### EXERCISE GOAL
Would you retype the whole listing exactly?

### RECORDED DATA
┄┄┄┄┄┄

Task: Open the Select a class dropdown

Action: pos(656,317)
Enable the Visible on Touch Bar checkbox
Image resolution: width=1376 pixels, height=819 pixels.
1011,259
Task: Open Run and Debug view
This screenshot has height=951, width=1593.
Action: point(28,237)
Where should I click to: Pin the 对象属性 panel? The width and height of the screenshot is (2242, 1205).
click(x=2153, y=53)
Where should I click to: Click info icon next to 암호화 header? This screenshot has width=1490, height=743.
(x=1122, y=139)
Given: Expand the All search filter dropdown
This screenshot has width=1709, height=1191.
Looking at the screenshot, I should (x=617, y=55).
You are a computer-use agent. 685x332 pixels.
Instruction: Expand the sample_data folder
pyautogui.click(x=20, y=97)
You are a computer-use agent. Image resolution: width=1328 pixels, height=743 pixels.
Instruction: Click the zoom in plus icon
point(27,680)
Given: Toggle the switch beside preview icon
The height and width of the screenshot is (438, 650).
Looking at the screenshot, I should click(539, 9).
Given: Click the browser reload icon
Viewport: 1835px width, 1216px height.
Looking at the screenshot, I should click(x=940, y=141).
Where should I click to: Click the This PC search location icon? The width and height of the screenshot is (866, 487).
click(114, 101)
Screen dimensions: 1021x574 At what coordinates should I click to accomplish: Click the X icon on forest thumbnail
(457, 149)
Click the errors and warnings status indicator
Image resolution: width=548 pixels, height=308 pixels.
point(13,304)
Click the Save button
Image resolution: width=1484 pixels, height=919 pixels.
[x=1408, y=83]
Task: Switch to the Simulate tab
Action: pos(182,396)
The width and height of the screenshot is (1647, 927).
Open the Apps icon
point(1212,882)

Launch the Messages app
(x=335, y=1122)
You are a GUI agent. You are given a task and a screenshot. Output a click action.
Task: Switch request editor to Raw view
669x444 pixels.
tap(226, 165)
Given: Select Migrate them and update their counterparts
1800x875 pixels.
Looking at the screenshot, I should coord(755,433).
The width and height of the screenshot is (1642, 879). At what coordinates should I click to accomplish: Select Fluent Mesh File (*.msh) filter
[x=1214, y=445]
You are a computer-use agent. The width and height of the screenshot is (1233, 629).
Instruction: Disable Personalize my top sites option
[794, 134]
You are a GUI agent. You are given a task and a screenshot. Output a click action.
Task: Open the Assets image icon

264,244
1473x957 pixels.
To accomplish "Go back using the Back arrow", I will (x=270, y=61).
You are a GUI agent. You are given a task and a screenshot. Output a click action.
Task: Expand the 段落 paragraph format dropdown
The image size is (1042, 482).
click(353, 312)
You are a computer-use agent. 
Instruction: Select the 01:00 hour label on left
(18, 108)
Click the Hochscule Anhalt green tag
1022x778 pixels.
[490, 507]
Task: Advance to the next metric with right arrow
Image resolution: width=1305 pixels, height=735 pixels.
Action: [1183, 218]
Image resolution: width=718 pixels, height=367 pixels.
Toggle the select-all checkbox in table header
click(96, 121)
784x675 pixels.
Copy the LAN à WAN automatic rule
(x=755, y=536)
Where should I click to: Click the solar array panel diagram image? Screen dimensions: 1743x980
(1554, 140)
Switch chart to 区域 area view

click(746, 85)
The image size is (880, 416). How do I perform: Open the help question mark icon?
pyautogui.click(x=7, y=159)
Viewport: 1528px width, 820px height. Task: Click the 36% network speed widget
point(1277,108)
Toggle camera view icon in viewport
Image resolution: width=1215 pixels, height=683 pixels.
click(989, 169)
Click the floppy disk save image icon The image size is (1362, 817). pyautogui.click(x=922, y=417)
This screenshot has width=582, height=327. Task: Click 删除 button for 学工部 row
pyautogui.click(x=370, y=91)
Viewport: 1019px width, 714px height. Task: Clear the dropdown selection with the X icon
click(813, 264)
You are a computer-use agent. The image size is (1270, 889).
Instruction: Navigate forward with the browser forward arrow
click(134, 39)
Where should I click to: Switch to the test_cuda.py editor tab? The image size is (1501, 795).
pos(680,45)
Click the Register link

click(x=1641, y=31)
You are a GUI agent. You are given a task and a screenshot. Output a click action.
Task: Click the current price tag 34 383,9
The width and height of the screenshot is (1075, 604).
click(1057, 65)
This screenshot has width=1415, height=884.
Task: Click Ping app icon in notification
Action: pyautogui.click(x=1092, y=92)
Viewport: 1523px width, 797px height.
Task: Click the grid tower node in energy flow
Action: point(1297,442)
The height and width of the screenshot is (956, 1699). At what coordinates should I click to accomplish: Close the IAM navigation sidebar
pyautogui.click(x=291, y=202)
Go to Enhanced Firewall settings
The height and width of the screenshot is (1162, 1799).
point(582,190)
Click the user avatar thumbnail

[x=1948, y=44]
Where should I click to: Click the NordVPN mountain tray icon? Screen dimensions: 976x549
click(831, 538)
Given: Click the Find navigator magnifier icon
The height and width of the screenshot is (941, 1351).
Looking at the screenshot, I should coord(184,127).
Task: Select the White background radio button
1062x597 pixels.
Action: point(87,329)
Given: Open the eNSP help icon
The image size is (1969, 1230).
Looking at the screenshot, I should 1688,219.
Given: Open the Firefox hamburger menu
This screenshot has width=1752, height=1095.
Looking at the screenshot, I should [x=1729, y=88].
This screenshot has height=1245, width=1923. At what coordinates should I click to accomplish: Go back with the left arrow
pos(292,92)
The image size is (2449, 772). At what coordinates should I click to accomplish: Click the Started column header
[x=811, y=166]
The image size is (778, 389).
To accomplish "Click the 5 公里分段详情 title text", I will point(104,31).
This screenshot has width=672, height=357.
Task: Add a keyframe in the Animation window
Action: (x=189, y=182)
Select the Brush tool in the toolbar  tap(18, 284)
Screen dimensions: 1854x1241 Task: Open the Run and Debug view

┄┄┄┄┄┄

### EXERCISE RESPONSE
Task: Open the Select a class dropdown

Action: pos(656,317)
Enable the Visible on Touch Bar checkbox
Image resolution: width=1376 pixels, height=819 pixels.
1011,259
Task: Open Run and Debug view
This screenshot has height=951, width=1593.
Action: point(28,237)
Where should I click to: Pin the 对象属性 panel? The width and height of the screenshot is (2242, 1205).
click(x=2153, y=53)
Where should I click to: Click info icon next to 암호화 header? This screenshot has width=1490, height=743.
(x=1122, y=139)
Given: Expand the All search filter dropdown
This screenshot has width=1709, height=1191.
Looking at the screenshot, I should (x=617, y=55).
You are a computer-use agent. 685x332 pixels.
Instruction: Expand the sample_data folder
pyautogui.click(x=20, y=97)
You are a computer-use agent. Image resolution: width=1328 pixels, height=743 pixels.
Instruction: Click the zoom in plus icon
point(27,680)
Given: Toggle the switch beside preview icon
The height and width of the screenshot is (438, 650).
Looking at the screenshot, I should click(539, 9).
Given: Click the browser reload icon
Viewport: 1835px width, 1216px height.
Looking at the screenshot, I should click(x=940, y=141).
Where should I click to: Click the This PC search location icon? The width and height of the screenshot is (866, 487).
click(114, 101)
Screen dimensions: 1021x574 At what coordinates should I click to accomplish: Click the X icon on forest thumbnail
(457, 149)
Click the errors and warnings status indicator
Image resolution: width=548 pixels, height=308 pixels.
point(13,304)
Click the Save button
Image resolution: width=1484 pixels, height=919 pixels.
[x=1408, y=83]
Task: Switch to the Simulate tab
Action: pos(182,396)
The width and height of the screenshot is (1647, 927).
Open the Apps icon
point(1212,882)

Launch the Messages app
(x=335, y=1122)
You are a GUI agent. You are given a task and a screenshot. Output a click action.
Task: Switch request editor to Raw view
669x444 pixels.
tap(226, 165)
Given: Select Migrate them and update their counterparts
1800x875 pixels.
Looking at the screenshot, I should coord(755,433).
The width and height of the screenshot is (1642, 879). At what coordinates should I click to accomplish: Select Fluent Mesh File (*.msh) filter
[x=1214, y=445]
You are a computer-use agent. The width and height of the screenshot is (1233, 629).
Instruction: Disable Personalize my top sites option
[794, 134]
You are a GUI agent. You are given a task and a screenshot. Output a click action.
Task: Open the Assets image icon

264,244
1473x957 pixels.
To accomplish "Go back using the Back arrow", I will (x=270, y=61).
You are a GUI agent. You are given a task and a screenshot. Output a click action.
Task: Expand the 段落 paragraph format dropdown
The image size is (1042, 482).
click(353, 312)
You are a computer-use agent. 
Instruction: Select the 01:00 hour label on left
(18, 108)
Click the Hochscule Anhalt green tag
1022x778 pixels.
[490, 507]
Task: Advance to the next metric with right arrow
Image resolution: width=1305 pixels, height=735 pixels.
Action: [1183, 218]
Image resolution: width=718 pixels, height=367 pixels.
Toggle the select-all checkbox in table header
click(96, 121)
784x675 pixels.
Copy the LAN à WAN automatic rule
(x=755, y=536)
Where should I click to: Click the solar array panel diagram image? Screen dimensions: 1743x980
(1554, 140)
Switch chart to 区域 area view

click(746, 85)
The image size is (880, 416). How do I perform: Open the help question mark icon?
pyautogui.click(x=7, y=159)
Viewport: 1528px width, 820px height. Task: Click the 36% network speed widget
point(1277,108)
Toggle camera view icon in viewport
Image resolution: width=1215 pixels, height=683 pixels.
click(989, 169)
Click the floppy disk save image icon The image size is (1362, 817). pyautogui.click(x=922, y=417)
This screenshot has width=582, height=327. Task: Click 删除 button for 学工部 row
pyautogui.click(x=370, y=91)
Viewport: 1019px width, 714px height. Task: Clear the dropdown selection with the X icon
click(813, 264)
You are a computer-use agent. The image size is (1270, 889).
Instruction: Navigate forward with the browser forward arrow
click(134, 39)
Where should I click to: Switch to the test_cuda.py editor tab? The image size is (1501, 795).
pos(680,45)
Click the Register link

click(x=1641, y=31)
You are a GUI agent. You are given a task and a screenshot. Output a click action.
Task: Click the current price tag 34 383,9
The width and height of the screenshot is (1075, 604).
click(1057, 65)
This screenshot has width=1415, height=884.
Task: Click Ping app icon in notification
Action: pyautogui.click(x=1092, y=92)
Viewport: 1523px width, 797px height.
Task: Click the grid tower node in energy flow
Action: point(1297,442)
The height and width of the screenshot is (956, 1699). At what coordinates should I click to accomplish: Close the IAM navigation sidebar
pyautogui.click(x=291, y=202)
Go to Enhanced Firewall settings
The height and width of the screenshot is (1162, 1799).
point(582,190)
Click the user avatar thumbnail

[x=1948, y=44]
Where should I click to: Click the NordVPN mountain tray icon? Screen dimensions: 976x549
click(831, 538)
Given: Click the Find navigator magnifier icon
The height and width of the screenshot is (941, 1351).
Looking at the screenshot, I should coord(184,127).
Task: Select the White background radio button
1062x597 pixels.
Action: point(87,329)
Given: Open the eNSP help icon
The image size is (1969, 1230).
Looking at the screenshot, I should 1688,219.
Given: Open the Firefox hamburger menu
This screenshot has width=1752, height=1095.
Looking at the screenshot, I should [x=1729, y=88].
This screenshot has height=1245, width=1923. At what coordinates should I click to accomplish: Go back with the left arrow
pos(292,92)
The image size is (2449, 772). At what coordinates should I click to accomplish: Click the Started column header
[x=811, y=166]
The image size is (778, 389).
To accomplish "Click the 5 公里分段详情 title text", I will point(104,31).
This screenshot has width=672, height=357.
Task: Add a keyframe in the Animation window
Action: (x=189, y=182)
Select the Brush tool in the toolbar  tap(18, 284)
Screen dimensions: 1854x1241 Task: Open the Run and Debug view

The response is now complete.